Über die Funktion des Hauses gibt es recht originelle Vorstellungen, die Stiftung Preußischer Kulturbesitz will ethnografische Sammlungen und ihre Museen außereuropäischer Kunst ins Stadtzentrum bringen, die Lehr- und Kunstsammlungen der Humboldt-Universität sollen dorthin sowie die beiden zusammengefügten Teile der Zentral- und Landesbibliothek Berlin. Eine Agora wissenschaftlicher und kultureller Kommunikation soll entstehen. Ein Marktplatz der Meinungen statt preußischer Monarchie, warum nicht. Die Melange wird Probleme machen. Adel verpflichtet. Aber wozu? Berlin ist sowas von pleite, dass die Entschuldung der Stadt ähnlich lange dauern könnte wie der Bau des Schlosses, nämlich Jahrhunderte. Die Kommission hat einen Finanzbedarf von 670 Millionen Euro für den Wiederaufbau des "Kastens" errechnet, der dem abgerissenen Schloss in irgendeiner Weise ähnlich sein soll. Bürgermeister Klaus Wowereit hat bereits abgewinkt und den vorgeschlagenen Nutzern des Baus empfohlen, die Frage zu beantworten, "ob sie die Finanzierung anteilig übernehmen".

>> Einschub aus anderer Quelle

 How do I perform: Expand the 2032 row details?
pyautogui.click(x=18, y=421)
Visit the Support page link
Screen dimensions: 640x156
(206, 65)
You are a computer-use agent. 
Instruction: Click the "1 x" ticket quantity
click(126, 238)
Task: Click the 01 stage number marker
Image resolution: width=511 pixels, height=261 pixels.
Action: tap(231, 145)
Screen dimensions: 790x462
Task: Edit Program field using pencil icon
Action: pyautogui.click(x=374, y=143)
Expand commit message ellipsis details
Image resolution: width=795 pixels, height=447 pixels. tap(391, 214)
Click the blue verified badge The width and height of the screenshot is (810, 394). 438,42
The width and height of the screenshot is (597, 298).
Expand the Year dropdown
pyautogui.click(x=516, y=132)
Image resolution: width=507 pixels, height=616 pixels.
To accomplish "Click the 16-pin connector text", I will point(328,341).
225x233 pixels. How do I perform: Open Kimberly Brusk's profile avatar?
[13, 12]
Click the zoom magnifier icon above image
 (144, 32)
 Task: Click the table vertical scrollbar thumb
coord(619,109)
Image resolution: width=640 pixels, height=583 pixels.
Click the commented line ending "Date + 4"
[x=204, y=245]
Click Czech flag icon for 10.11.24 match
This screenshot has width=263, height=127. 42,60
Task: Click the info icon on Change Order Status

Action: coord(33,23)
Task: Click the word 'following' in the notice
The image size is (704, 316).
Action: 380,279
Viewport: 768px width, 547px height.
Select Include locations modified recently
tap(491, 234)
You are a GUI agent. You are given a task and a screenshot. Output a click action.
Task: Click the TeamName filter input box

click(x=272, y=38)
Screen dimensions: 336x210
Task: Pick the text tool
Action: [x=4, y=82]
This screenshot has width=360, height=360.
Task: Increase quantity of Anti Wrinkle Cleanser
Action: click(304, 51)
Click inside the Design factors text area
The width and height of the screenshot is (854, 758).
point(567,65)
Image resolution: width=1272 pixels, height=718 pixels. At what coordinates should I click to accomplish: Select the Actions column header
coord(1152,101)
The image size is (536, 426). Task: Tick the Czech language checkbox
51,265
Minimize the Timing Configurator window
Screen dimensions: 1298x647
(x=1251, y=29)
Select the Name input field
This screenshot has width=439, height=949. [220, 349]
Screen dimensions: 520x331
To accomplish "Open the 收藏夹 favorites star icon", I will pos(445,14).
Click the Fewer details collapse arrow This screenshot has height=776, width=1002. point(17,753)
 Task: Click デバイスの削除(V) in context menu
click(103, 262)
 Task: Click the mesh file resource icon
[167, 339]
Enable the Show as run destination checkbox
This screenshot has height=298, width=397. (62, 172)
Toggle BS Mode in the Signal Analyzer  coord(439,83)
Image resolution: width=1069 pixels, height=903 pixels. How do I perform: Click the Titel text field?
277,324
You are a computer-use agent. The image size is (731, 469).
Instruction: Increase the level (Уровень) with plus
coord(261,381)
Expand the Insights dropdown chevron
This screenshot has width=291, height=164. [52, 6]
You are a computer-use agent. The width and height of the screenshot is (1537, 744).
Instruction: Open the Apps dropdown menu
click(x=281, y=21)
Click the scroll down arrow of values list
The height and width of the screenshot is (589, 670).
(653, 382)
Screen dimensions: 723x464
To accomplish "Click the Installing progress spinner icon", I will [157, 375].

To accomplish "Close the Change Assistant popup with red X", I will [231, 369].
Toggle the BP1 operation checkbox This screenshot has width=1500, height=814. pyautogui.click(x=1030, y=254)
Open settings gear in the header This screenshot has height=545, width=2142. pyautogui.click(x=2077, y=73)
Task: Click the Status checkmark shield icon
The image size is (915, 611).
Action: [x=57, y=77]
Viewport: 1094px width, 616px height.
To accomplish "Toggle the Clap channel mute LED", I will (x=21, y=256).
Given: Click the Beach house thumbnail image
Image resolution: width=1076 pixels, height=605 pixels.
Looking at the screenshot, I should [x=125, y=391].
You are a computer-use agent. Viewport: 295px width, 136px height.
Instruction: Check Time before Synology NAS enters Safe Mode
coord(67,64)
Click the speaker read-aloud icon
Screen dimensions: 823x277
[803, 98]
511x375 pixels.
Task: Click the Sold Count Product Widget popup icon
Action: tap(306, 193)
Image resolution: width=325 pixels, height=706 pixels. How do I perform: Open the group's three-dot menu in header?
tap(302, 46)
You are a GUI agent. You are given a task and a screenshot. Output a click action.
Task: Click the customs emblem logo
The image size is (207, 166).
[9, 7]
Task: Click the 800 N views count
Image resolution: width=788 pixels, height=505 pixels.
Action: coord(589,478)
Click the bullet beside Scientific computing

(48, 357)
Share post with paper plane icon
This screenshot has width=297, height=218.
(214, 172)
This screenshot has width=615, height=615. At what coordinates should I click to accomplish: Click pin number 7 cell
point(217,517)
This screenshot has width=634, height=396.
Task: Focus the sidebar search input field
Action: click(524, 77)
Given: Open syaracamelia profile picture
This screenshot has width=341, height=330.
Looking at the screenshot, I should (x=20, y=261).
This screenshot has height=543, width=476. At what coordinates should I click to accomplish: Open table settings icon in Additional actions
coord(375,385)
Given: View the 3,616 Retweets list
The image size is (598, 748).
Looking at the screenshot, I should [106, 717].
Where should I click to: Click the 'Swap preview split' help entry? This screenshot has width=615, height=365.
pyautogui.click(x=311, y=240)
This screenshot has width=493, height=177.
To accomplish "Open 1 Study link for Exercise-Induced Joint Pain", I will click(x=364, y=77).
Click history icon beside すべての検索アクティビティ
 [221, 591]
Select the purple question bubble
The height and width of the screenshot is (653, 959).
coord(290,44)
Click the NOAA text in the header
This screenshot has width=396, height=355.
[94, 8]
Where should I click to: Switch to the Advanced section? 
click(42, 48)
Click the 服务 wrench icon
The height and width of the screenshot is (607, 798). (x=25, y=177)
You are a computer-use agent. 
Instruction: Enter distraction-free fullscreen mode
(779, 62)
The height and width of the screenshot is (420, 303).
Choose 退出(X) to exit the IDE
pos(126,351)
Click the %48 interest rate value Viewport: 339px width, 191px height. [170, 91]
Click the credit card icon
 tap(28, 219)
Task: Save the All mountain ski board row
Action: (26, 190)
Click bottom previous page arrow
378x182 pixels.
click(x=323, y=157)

Über 100 Millionen Mark wurden derweil in die Asbestsanierung des Palastes der Republik versenkt, der demnächst abgerissen werden soll. Eine kulturelle Zwischennutzung ist nicht vorgesehen. Die Insel zwischen den Spree-Armen ist ein ideologieträchtiger Ort, der Opfer verlangt: 1951 das Schloss, 2002 bis 2003 der Palast. Manchmal bedarf es allerdings gar keines Gebäudes, um Erinnerungen herzustellen. Deshalb den Schlossfreunden, die mehr Monarchie wagen wollen, folgender Hinweis: Nach seiner Machtübernahme verjagte der Soldatenkönig Friedrich Wilhelm I. den Baumeister Andreas Schlüter, kürzte alle Gehälter, die in Preußen mit Kunst und Wissenschaft zu tun hatten, außer jenem für den französischen Hofmaler Pesne, und ersetzte den Akademiepräsidenten Leibniz für den Hofnarren Gundling. Ganz so weit ist Berlin noch nicht, egal ob mit oder ohne Schlossfake.